* [Study material]:

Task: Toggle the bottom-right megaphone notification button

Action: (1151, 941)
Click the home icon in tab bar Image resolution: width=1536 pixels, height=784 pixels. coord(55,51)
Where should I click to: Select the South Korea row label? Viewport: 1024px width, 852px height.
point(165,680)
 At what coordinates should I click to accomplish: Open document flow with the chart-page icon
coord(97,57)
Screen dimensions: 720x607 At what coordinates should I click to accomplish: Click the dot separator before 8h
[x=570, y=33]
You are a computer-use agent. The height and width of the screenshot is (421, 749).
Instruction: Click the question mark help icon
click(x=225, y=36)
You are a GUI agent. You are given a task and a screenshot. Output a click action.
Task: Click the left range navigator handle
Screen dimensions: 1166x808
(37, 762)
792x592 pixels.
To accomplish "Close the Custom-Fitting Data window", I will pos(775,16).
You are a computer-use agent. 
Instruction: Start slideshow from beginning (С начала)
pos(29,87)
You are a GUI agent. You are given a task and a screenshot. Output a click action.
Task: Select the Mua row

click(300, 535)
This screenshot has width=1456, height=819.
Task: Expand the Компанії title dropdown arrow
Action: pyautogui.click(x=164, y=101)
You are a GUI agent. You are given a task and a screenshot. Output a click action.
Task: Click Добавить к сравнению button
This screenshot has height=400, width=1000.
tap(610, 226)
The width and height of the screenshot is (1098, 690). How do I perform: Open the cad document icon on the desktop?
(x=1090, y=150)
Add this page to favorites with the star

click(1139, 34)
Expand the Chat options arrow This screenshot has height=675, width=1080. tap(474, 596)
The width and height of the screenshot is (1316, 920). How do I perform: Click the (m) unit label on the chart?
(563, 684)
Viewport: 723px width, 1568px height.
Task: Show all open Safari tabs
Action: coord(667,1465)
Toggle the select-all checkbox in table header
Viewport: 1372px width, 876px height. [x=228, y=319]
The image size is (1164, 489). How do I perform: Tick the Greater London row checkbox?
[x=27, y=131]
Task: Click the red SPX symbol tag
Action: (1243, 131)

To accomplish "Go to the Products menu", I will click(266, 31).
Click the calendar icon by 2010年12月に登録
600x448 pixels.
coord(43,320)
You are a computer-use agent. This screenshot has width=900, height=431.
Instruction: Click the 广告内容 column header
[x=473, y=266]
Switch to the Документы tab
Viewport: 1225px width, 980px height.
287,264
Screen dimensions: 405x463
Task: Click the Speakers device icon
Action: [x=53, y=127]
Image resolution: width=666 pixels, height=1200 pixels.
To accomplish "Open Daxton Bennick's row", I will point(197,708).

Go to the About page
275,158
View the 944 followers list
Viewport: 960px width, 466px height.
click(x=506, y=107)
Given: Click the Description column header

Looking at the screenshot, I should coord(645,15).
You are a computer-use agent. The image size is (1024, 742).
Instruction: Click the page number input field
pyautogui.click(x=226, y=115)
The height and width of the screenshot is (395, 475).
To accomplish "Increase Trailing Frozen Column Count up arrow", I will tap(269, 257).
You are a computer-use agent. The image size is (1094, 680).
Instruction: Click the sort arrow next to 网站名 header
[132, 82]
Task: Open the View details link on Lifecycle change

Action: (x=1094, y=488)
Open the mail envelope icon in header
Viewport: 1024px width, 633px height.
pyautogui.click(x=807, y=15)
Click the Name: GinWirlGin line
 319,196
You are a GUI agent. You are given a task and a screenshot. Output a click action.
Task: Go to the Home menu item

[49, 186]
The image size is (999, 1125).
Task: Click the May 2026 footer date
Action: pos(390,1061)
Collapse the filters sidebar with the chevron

* [Problem details]: Give the data again, exactly as written.

* [Answer space]:
Task: Toggle the bottom-right megaphone notification button

Action: (1151, 941)
Click the home icon in tab bar Image resolution: width=1536 pixels, height=784 pixels. coord(55,51)
Where should I click to: Select the South Korea row label? Viewport: 1024px width, 852px height.
point(165,680)
 At what coordinates should I click to accomplish: Open document flow with the chart-page icon
coord(97,57)
Screen dimensions: 720x607 At what coordinates should I click to accomplish: Click the dot separator before 8h
[x=570, y=33]
You are a computer-use agent. The height and width of the screenshot is (421, 749).
Instruction: Click the question mark help icon
click(x=225, y=36)
You are a GUI agent. You are given a task and a screenshot. Output a click action.
Task: Click the left range navigator handle
Screen dimensions: 1166x808
(37, 762)
792x592 pixels.
To accomplish "Close the Custom-Fitting Data window", I will pos(775,16).
You are a computer-use agent. 
Instruction: Start slideshow from beginning (С начала)
pos(29,87)
You are a GUI agent. You are given a task and a screenshot. Output a click action.
Task: Select the Mua row

click(300, 535)
This screenshot has width=1456, height=819.
Task: Expand the Компанії title dropdown arrow
Action: pyautogui.click(x=164, y=101)
You are a GUI agent. You are given a task and a screenshot. Output a click action.
Task: Click Добавить к сравнению button
This screenshot has height=400, width=1000.
tap(610, 226)
The width and height of the screenshot is (1098, 690). How do I perform: Open the cad document icon on the desktop?
(x=1090, y=150)
Add this page to favorites with the star

click(1139, 34)
Expand the Chat options arrow This screenshot has height=675, width=1080. tap(474, 596)
The width and height of the screenshot is (1316, 920). How do I perform: Click the (m) unit label on the chart?
(563, 684)
Viewport: 723px width, 1568px height.
Task: Show all open Safari tabs
Action: coord(667,1465)
Toggle the select-all checkbox in table header
Viewport: 1372px width, 876px height. [x=228, y=319]
The image size is (1164, 489). How do I perform: Tick the Greater London row checkbox?
[x=27, y=131]
Task: Click the red SPX symbol tag
Action: (1243, 131)

To accomplish "Go to the Products menu", I will click(266, 31).
Click the calendar icon by 2010年12月に登録
600x448 pixels.
coord(43,320)
You are a computer-use agent. This screenshot has width=900, height=431.
Instruction: Click the 广告内容 column header
[x=473, y=266]
Switch to the Документы tab
Viewport: 1225px width, 980px height.
287,264
Screen dimensions: 405x463
Task: Click the Speakers device icon
Action: [x=53, y=127]
Image resolution: width=666 pixels, height=1200 pixels.
To accomplish "Open Daxton Bennick's row", I will point(197,708).

Go to the About page
275,158
View the 944 followers list
Viewport: 960px width, 466px height.
click(x=506, y=107)
Given: Click the Description column header

Looking at the screenshot, I should coord(645,15).
You are a computer-use agent. The image size is (1024, 742).
Instruction: Click the page number input field
pyautogui.click(x=226, y=115)
The height and width of the screenshot is (395, 475).
To accomplish "Increase Trailing Frozen Column Count up arrow", I will tap(269, 257).
You are a computer-use agent. The image size is (1094, 680).
Instruction: Click the sort arrow next to 网站名 header
[132, 82]
Task: Open the View details link on Lifecycle change

Action: (x=1094, y=488)
Open the mail envelope icon in header
Viewport: 1024px width, 633px height.
pyautogui.click(x=807, y=15)
Click the Name: GinWirlGin line
 319,196
You are a GUI agent. You are given a task and a screenshot. Output a click action.
Task: Go to the Home menu item

[49, 186]
The image size is (999, 1125).
Task: Click the May 2026 footer date
Action: pos(390,1061)
Collapse the filters sidebar with the chevron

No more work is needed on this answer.